Fewer than 10% of people who were treated in West Virginia emergency rooms for non-fatal overdose were connected with medication-assisted treatment.
When people show up in the emergency room, they expect not only to be treated for the immediate problem, but to be connected with ongoing care. Someone with a broken arm, for example, can expect to have it set and leave with a referral to an orthopedist.
Yet, this system is failing people with substance use disorder, one of the most deadly medical conditions in the country.
According to a new study published in the Journal of General Internal Medicine, fewer than 10% of people who were treated in West Virginia emergency rooms for non-fatal overdose were connected with medication-assisted treatment, and just 15% were connected with counseling.
Although the study looked at just one state, the findings are symptomatic of failures in the medical system across the country, Andrew Kolodny, who directs opioid policy research at at Brandeis University’s Heller School for Social Policy and Management, told California Healthline.

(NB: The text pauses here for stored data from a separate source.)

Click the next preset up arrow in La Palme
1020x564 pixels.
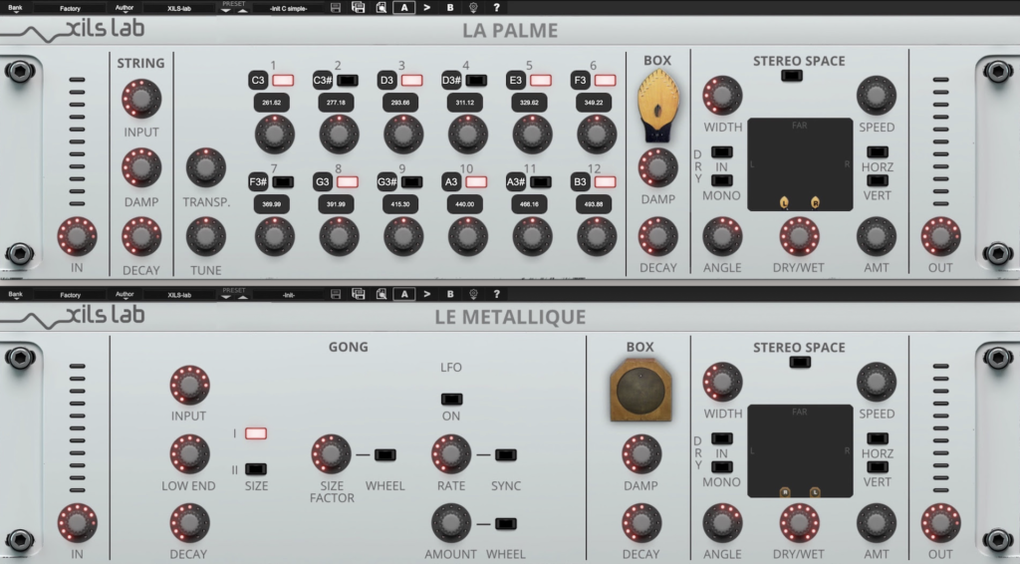point(240,11)
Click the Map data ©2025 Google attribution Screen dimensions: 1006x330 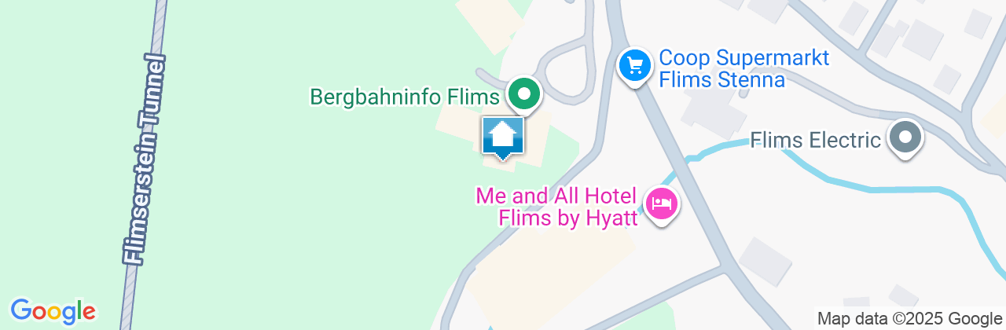(x=909, y=318)
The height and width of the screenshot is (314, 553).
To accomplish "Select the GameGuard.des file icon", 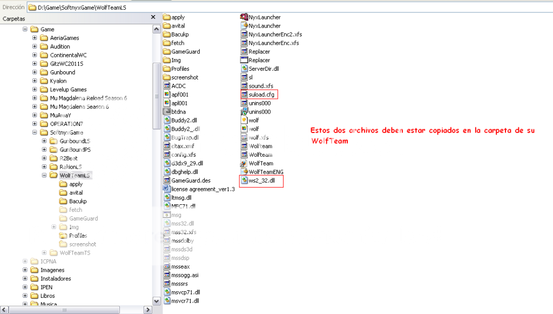I will coord(167,181).
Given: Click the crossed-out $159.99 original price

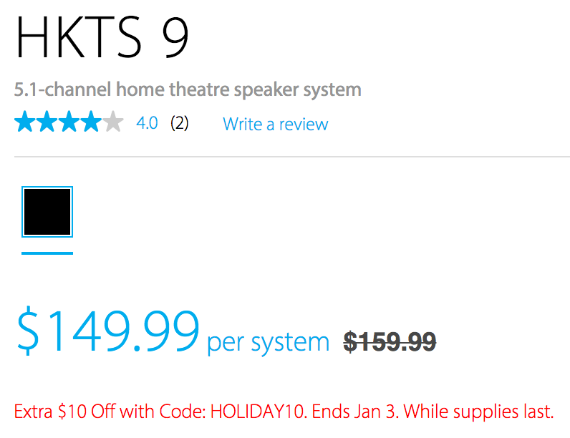Looking at the screenshot, I should tap(390, 342).
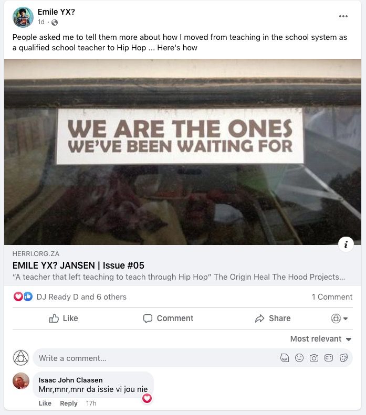This screenshot has width=366, height=415.
Task: Share the post
Action: coord(273,318)
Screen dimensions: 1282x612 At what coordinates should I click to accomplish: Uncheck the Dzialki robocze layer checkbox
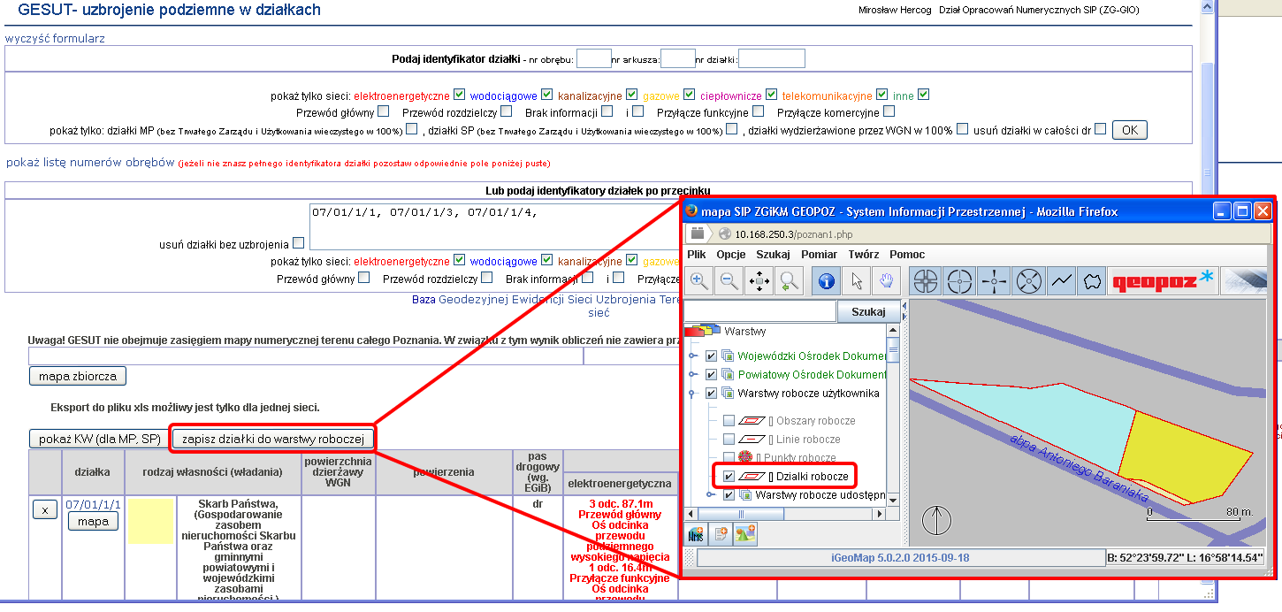pos(729,477)
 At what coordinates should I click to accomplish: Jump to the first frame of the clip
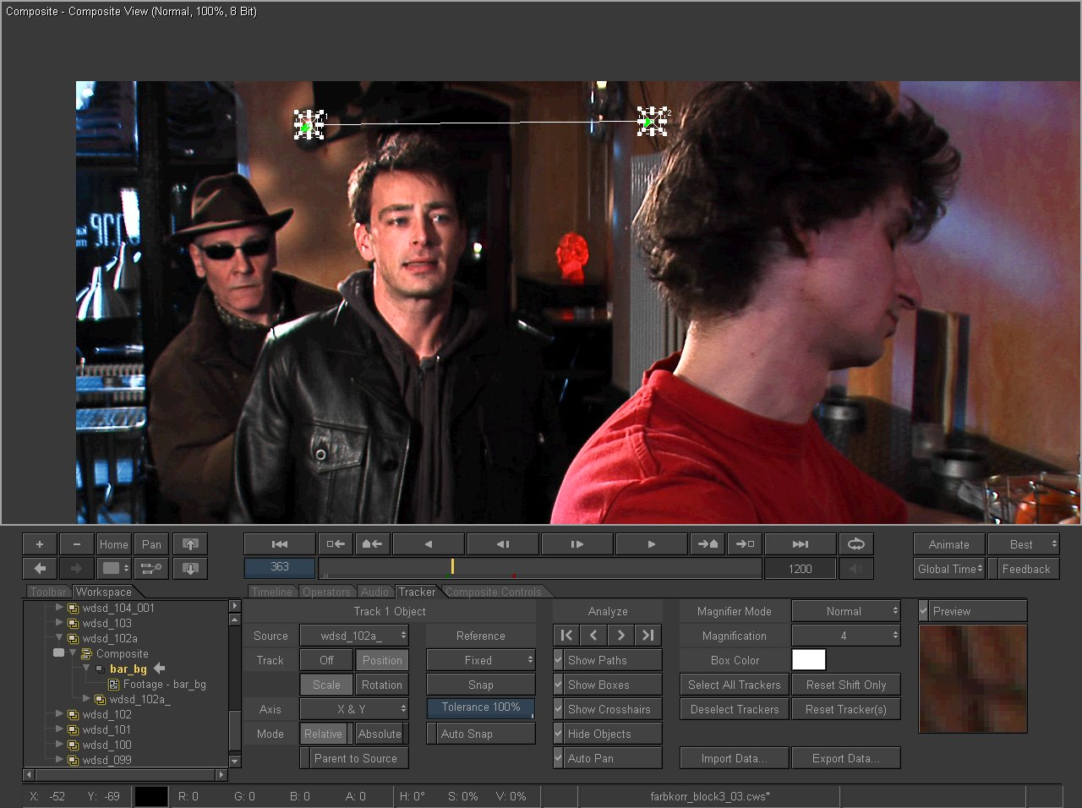280,544
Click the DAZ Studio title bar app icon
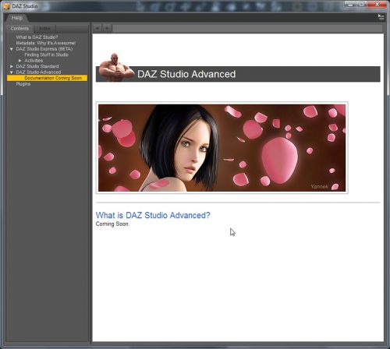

He said, “There’s a lot of evidence that we’re failing to take advantage of this low-hanging fruit with individuals who have experienced a nonfatal overdose. We should be focusing resources on that population. We should be doing everything we can to get them plugged into treatment.”
Even the researchers were surprised by the low rates of ongoing treatment for opioid use disorder for patients who were clearly in need of treatment, said lead study author Neel Koyawala, a student at the Johns Hopkins School of Medicine.
“We expected more… especially given the national news about opioid abuse,” Koyawala said.
Dr. Margaret Jarvis, who works as medical director of a residential addiction treatment center, said that despite the prevalence of addiction, emergency room doctors often don’t know how to help people who present with substance use disorder.
“Our colleagues in emergency rooms are not particularly well-trained to be able to help people in a situation like this,” she said. Marissa Angerer visited the emergency department in Texas many times with substance abuse-related conditions. She was never offered ongoing intervention and was surprised when doctors didn’t understand what she meant when she said she was dopesick.
“They were completely unaware of so much, and it completely blew my mind,” she said.
When Angerer finally got into recovery, it was because she found a treatment center herself after having fingers and toes amputated because of an opioid-related condition.
“There were a lot of times I could have gone down a better path, and I fell through the cracks,” she said.